I've been working on our development server at work to try to help streamline some process. This included upgrade Subversion and Apache to the latest versions and installing Trac (so we can better track software issues.)
In order to really simplify being able to give developers and contractors access to the appropriate areas, I wanted to try and simplify the process by configuring Apache to use Windows Authentication. This allows us to control who has access to what, just by making them members of the appropriate groups.
Since I'm new to Apache, this whole process has taken longer than what I wanted—but I certainly learned a lot in the process.
Getting Windows Authentication configured in Apache wasn't too difficult. I decided to use mod-auth-sspi module since it seems to be the most popular one. When you go to download the module, you'll see file names that start with "mod_auth_sspi-1.0.4-". You'll want to download the file that ends in a version number matching your Apache install. I'm using Apache v2.2.4, so I downloaded the mod_auth_sspi-1.0.4-2.2.2.zip version. (NOTE: The main thing that's important is that you use the 2.0.x module for Apache v2.0.x and the 2.2.x module for Apache v2.2.x. The versions don't need to be identical.)
The mod_auth_sspi-1.0.4 zip file will contain /doc/ folder that has an INSTALL text file that tells you how to configure things. You'll want to copy the /bin/sspipkgs.exe to the /bin folder on your Apache install and the /bin/mod_auth_sspi.so to the /modules folder.
The installation tells you to load the mod_auth_sspi.so last. However, this is will not work if you plan on using SSPI with SVN. I believe technically you just need to load the module after the Apache mod_authn_alias.

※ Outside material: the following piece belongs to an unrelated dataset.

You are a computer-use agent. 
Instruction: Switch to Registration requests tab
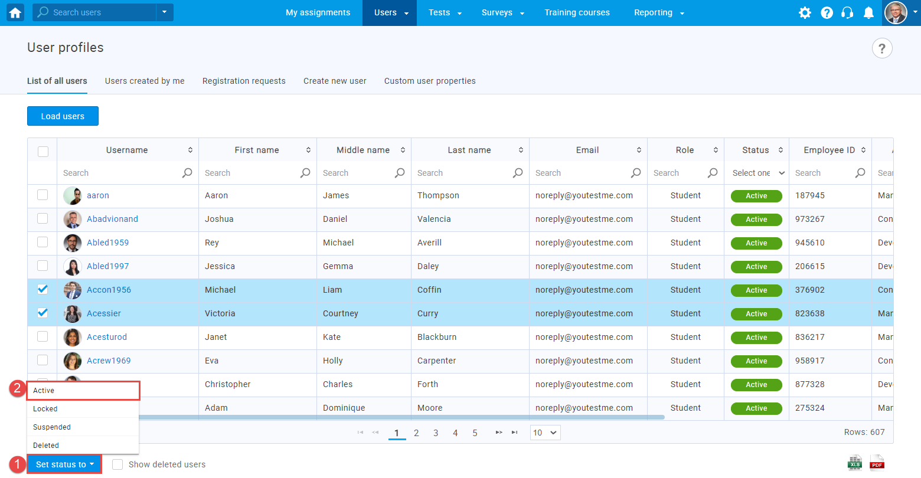244,81
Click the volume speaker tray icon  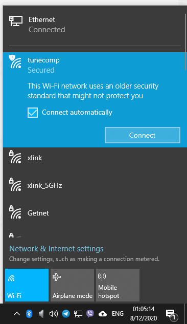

In order to get the SSPI working with SVN, you need to load the mod_auth_sspi.so before you load the subversion modules. The order should look like:
# Windows Authentication module LoadModule sspi_auth_module modules/mod_auth_sspi.so # Subversion modules LoadModule dav_svn_module modules/mod_dav_svn.so LoadModule authz_svn_module modules/mod_authz_svn.so
NOTE:Your Subversion installation also comes with copies of the mod_dav_svn.so and mod_authz_svn.so modules. I had no problems using the ones that shipped with Apache v2.2.4. However, if you are having problems try using the versions that are in the Subversion install folder. I'd recommend pointing right to that folder, so as you update Subversion the modules will be updated too.
I can't stress how important the order above is. I spent about 4-5 hours this afternoon troubleshooting things and it all came down to the order of the LoadModule commands. I was getting all sorts of "Authorization failed" and "RA layer request failed" error messages until I got the load order right.
<Location /svnpath> # configure SVN DAV svn SVNListParentPath on # any "/svn/foo" URL will map to a repository /usr/local/svn/foo SVNParentPath c:/Repository/Path AuthName "Subversion Authentication" AuthType SSPI SSPIAuth On SSPIAuthoritative On # set the domain to authorize against SSPIDomain DOMAIN SSPIOmitDomain On # keep domain name in userid string SSPIOfferBasic On # let non-IE clients authenticate SSPIBasicPreferred Off # should basic authentication have higher priority SSPIUsernameCase lower # require the SVN Users group Require group "DOMAIN\Subversion Users" </Location>
NOTE:The words in red you'll want to configure to match your server's configuration. I believe the SSPIUsernameCase option is required, since the several of the Apache modules are case sensitive. By keeping everything lowercase it should help prevent problems when you're configuring things.
In the configuration above, anyone who is in the "Subversion Users" users group will have access to the location specified. For our purposes, you either have full access to the SVN or none at all. If you need to specify more granular control, you can use the AuthzSVNAccessFile command to specify a Subversion access file. This will allow you to control what permissions each user actually has. For information on using an access file, see Michael Flanakin's Windows Authentication with Subversion on Windows post.
It was actually Michael's post that got me straightened out about the order of the LoadModules.
Now that I have everything configured, I can now log in to Trac and Subversion (using TortoiseSVN or Subclipse) all using the same login credentials. Not only does this make it easier to Administrate in the long run, it makes it easier for our developers as well.
Now I just need to finish configuring Trac and get Mylin up and running!